- ITEMS -
>> Start

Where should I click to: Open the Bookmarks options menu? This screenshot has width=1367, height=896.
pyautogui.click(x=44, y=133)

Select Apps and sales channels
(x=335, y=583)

>> End
>> Start

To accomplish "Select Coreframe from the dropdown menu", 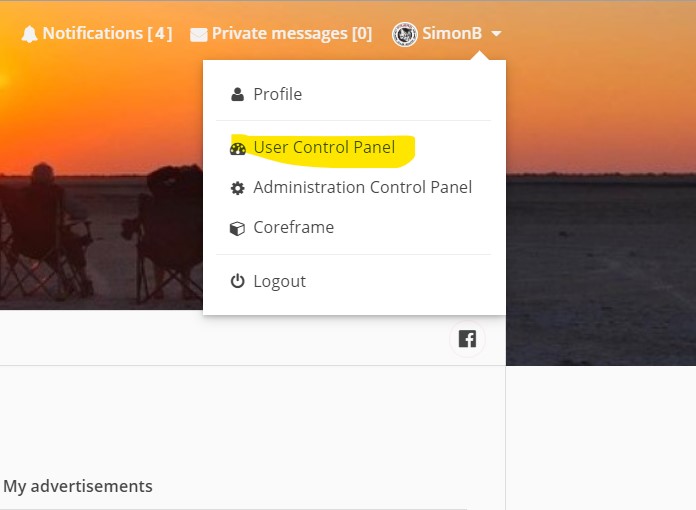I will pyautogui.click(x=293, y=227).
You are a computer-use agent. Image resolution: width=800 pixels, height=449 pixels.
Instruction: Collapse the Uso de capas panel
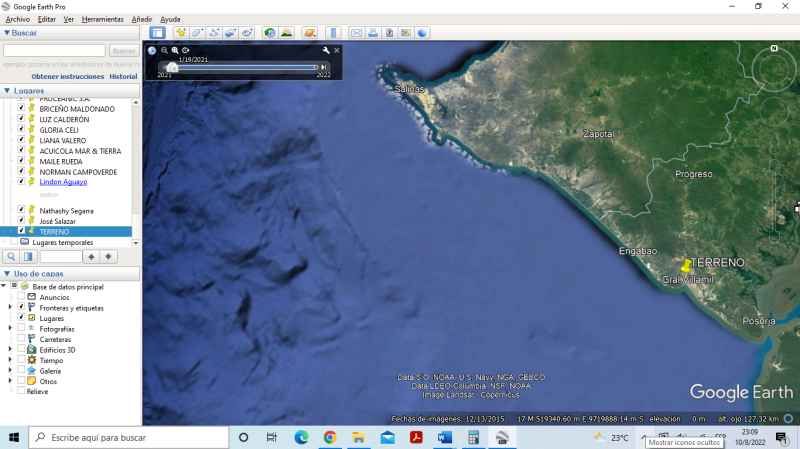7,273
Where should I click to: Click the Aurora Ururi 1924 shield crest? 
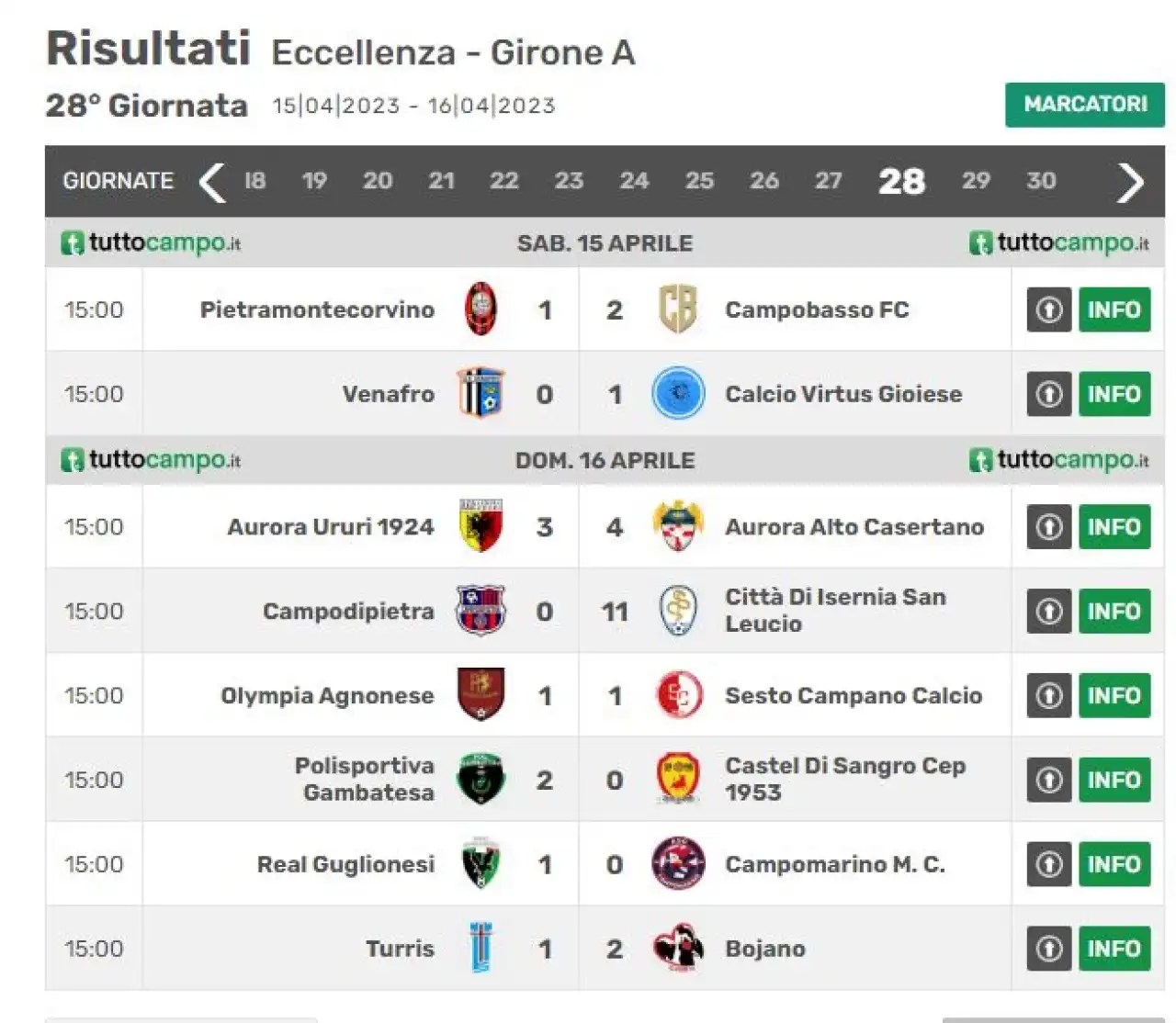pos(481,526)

>> End

- PROBLEM DETAILS -
From the material above, give back word for word the lines from the one containing "Where should I click to: Click" through the one containing "pos(481,526)", both included, leaving out the pictures.

- SOLUTION FOR THIS PROBLEM -
Where should I click to: Click the Aurora Ururi 1924 shield crest? 
pos(481,526)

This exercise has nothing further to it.